The findings of some storage pits and grindstones point to its importance as an agrarian centre from the time
Among the recovered fragments the imports of terra sigillata9 are highlighted, common pottery from African origin and dishes lid. Together with these pieces there are also some samplers of Hispanic and Italic terra sigillata, as well as a large amount of common pottery fragments from the kitchen, glass, bronze and iron nails and a lot of fauna (above all sheep and goats, horses, pigs, deer and in a small quantity dogs and a diverse microfauna). The nature of these backfills and the study of the material culture remains found inside them point to the dump land and elements from the Roman site itself. The terra sigillata gives us the dating of these discharges (the end of the fourth century and beginning of the fifth century CE). Most of the rest of the pottery material is made up of fragments of Hispanic terra sigillata and to a lesser extent, Italic, fragments of thin walls and Campanian10 pottery and the egg white.  The pottery assigned to the Late Bronze Age and to The Early Iron Age also mixed with Iberian material is more residual.

Construction to the same level

The strata of construction are not very frequent in the Termes de Santa site because almost all constructions start from the ground level. It’s only documented in the baths, the room attached to the baths’ vestibule, the hypocaustum and in the corridor to enter them where the foundations are built on an accumulation of land of clay composition and great amount of stones to equalize the ground with that of the other rooms to which it is related to. The site has generally only one living floor. However, in some spaces there are registers of two building moments: the one of the original dimensioned surveying and some constructions to enlarge the baths or to transform the distributions of the other rooms with the building of a new access from the vestibule and the amortization of the possible frigidarium. Once the settlement is abandoned, the buildings are reducing to ruins, they completely crumble and it is not dwelled again.

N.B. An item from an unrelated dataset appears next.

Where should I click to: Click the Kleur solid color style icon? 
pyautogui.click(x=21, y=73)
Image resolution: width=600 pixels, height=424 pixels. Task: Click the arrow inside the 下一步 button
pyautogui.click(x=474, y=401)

1Dolium: Pottery vessel from the ancient Rome, similar to a large earthern jar used for the storage and transportation of food.

2Caldarium: Hot and steamy water baths used in the complex of the Roman thermal baths.

3Tepidarium: Warm water baths, between 25 and 30 centigrade degrees, heated up by the hypocaustum.

4Hypocaustum: Greek Word meaning “heating from downwards”. It was a floor heating system, invented or perfected by the Roman engineer Cayo Sergio Orata and used in the thermal baths of the Roman Empire.

5Praefurnium: Word used in the ancient Rome to refer to the burner of an oven.

 

6Frigidarium: Cold water baths.

7Natatio: Swimming pool located in the thermal baths.

8Opus tessellatum: Technique used in the creation of Greek and Roman mosaics in which there were used tesserae bigger than 4mm.

9Terra sigilata: Latin expression meaning “soil (or pottery) sealed” making reference to a characteristic sort of Roman bright red pottery. Its chronology goes from the first century BCE to the mid of the third century approximately.

10Campanian pottery: word used to identify a pottery production group made with black varnish made Campania, Lazio, Etruria and Sicily but it is distributed in all the Western part of the Mediterranean. Its chronology is centred between the end of the third and the first century BCE.